Задание a:
Ответьте по статье на следующие вопросы, пометив ответы так же, как вопросы:
(i) Какой фильм в статье назван экранизацией эпоса о Гильгамеше?
(ii) Посредством чего главный герой ждет установления смысла жизни извне?
(iii) На какие два типа делятся герои, которые признают, что рано или поздно все умрет без возврата?

Статья:
-=-=-

Экранизация эпоса о Гильгамеше, она же Теорема Зеро

Aug 08, 2014 07:15

Экранизация эпоса о Гильгамеше, она же Теорема Зеро Терри Гиллиама

Почти шаг в шаг.
Имеется главный герой с великими талантами; он хотел в молодости быть уникальным сверхчеловеком, уяснил, что это не получается, устрашился факту собственной и общей конечной смерти (постоянно ощущает себя - одного - на фоне черной дыры, в которую ему предстоит провалиться), означенный факт обессмысливает для него существование, нагрузить его убедительным для себя смыслом он не может; он бесконечно ждет, что некто неведомый извне установит ему смысл жизни внешним образом, и верит изо всех сил, что когда-нибудь это произойдет (вот это - как прямо проговаривается в конце - отсутствующая в Эпосе о Гильгамеше метафора собственно религиозной веры в религию Абсолюта-и-Спасения-в-абсолютном-Его-почитании, устанавливающую смысл жизни извне. В Эпосе ничего похожего нет, потому что от времен, когда Эпос писали, до такой религии еще полторы тысячи лет, но Гиллиам работает все-таки ок. 2000 г. н.э., а не ок. 2000 г. до н.э.). Сама мысль о том, что рано или поздно все умрет безвозвратно, его устрашает и лишает для него ценности все существующее. Жизнь он ощущает как движение к смерти и потому старается не жить и не испытывает никаких радостей в ожидании того самого установления смысла извне (посредством некоего чаемого им Гласа-по- телефону).

Имеются герои, которые как раз признают, что рано или поздно все умрет без возврата, но для которых это ничего не обессмысливает - временные блага не теряют в ценности оттого, что временные, скорее даже приобретают (~ Песнь Арфиста, "будем пировать, ибо завтра умрем", месопотамский эвдемонизм, столь ярко продемонстрированный Клочковым в монографии 83-го (*)). Однако герои эти весьма четко делятся на два типа: один герой собирается устрашать людей cей временностью радостей и делать на продаже их деньги, два других - радоваться и радовать (довольно точный адекват двух месопотамских вариантов гедонизма - "эгоцентрически-агрессивного" и "товарищеского", ориентированного на любовь, товарищество и дружбу). Эти самые другие пытаются расшевелить главного героя, предлагая ему - одна любовь, второй - дружбу (припоминаем, какую роль Шамхат и Энкиду с теми же предложениями сыграли в становлении Гильгамеша, коротенечко минут на 40 - тут: http://www.wirade.ru/babylon/babylon_zmist_v_gilgameshe.html ). По причинам, частично зависящим, частично не зависящим от него, он утрачивает то и другое, не успев их получить (во всяком случае, временно утрачивает), и пытается цепляться за свое Ожидание Гласа по телефону.

-=-=-

[Записи о поиске слов и элементов]

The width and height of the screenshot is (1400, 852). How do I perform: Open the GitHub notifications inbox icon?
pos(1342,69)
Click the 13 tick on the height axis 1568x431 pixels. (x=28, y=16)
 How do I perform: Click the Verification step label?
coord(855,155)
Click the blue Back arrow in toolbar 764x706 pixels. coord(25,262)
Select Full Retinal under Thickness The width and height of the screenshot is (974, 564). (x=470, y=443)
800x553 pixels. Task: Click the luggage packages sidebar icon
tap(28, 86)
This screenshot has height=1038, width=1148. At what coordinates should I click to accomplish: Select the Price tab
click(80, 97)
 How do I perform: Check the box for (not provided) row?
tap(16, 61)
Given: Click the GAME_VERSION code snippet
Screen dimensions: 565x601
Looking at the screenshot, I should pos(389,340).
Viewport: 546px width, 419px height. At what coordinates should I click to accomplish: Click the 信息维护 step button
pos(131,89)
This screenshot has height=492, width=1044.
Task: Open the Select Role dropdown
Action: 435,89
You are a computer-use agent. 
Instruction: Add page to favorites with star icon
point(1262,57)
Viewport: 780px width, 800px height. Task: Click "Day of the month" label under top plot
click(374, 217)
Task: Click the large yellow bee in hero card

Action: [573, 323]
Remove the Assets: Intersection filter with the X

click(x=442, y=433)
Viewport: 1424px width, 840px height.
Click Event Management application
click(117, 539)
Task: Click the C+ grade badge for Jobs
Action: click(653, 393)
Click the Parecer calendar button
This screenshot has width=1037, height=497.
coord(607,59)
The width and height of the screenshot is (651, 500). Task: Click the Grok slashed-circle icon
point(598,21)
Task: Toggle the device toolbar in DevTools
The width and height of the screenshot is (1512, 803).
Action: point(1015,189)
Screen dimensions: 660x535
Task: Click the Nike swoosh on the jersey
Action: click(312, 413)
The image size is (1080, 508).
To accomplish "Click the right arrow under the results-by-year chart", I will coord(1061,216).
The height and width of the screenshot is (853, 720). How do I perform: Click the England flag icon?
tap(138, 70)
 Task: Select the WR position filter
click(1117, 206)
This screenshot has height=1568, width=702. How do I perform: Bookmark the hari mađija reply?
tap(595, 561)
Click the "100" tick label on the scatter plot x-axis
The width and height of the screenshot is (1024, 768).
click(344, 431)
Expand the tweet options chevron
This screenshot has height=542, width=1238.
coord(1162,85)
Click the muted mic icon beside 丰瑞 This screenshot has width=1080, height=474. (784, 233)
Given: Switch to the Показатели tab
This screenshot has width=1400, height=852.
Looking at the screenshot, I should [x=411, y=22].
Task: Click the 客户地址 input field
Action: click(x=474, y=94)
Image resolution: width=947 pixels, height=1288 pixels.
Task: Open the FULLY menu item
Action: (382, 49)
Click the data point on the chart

-=-=-

Задание b:
Перепечатайте из записей строки, начиная со строки, содержащей «Viewport: 546px width, 419px», и заканчивая строкой, содержащей «Click the muted», включительно.

Полное решение a:
(i) «Теорема Зеро» Терри Гиллиама.
(ii) Посредством некоего чаемого им Гласа по телефону.
(iii) Один герой собирается устрашать людей временностью радостей и зарабатывать на этом деньги, а два других хотят радоваться и радовать.

Полное решение b:
Viewport: 546px width, 419px height. At what coordinates should I click to accomplish: Click the 信息维护 step button
pos(131,89)
This screenshot has height=492, width=1044.
Task: Open the Select Role dropdown
Action: 435,89
You are a computer-use agent. 
Instruction: Add page to favorites with star icon
point(1262,57)
Viewport: 780px width, 800px height. Task: Click "Day of the month" label under top plot
click(374, 217)
Task: Click the large yellow bee in hero card

Action: [573, 323]
Remove the Assets: Intersection filter with the X

click(x=442, y=433)
Viewport: 1424px width, 840px height.
Click Event Management application
click(117, 539)
Task: Click the C+ grade badge for Jobs
Action: click(653, 393)
Click the Parecer calendar button
This screenshot has width=1037, height=497.
coord(607,59)
The width and height of the screenshot is (651, 500). Task: Click the Grok slashed-circle icon
point(598,21)
Task: Toggle the device toolbar in DevTools
The width and height of the screenshot is (1512, 803).
Action: point(1015,189)
Screen dimensions: 660x535
Task: Click the Nike swoosh on the jersey
Action: click(312, 413)
The image size is (1080, 508).
To accomplish "Click the right arrow under the results-by-year chart", I will coord(1061,216).
The height and width of the screenshot is (853, 720). How do I perform: Click the England flag icon?
tap(138, 70)
 Task: Select the WR position filter
click(1117, 206)
This screenshot has height=1568, width=702. How do I perform: Bookmark the hari mađija reply?
tap(595, 561)
Click the "100" tick label on the scatter plot x-axis
The width and height of the screenshot is (1024, 768).
click(344, 431)
Expand the tweet options chevron
This screenshot has height=542, width=1238.
coord(1162,85)
Click the muted mic icon beside 丰瑞 This screenshot has width=1080, height=474. (784, 233)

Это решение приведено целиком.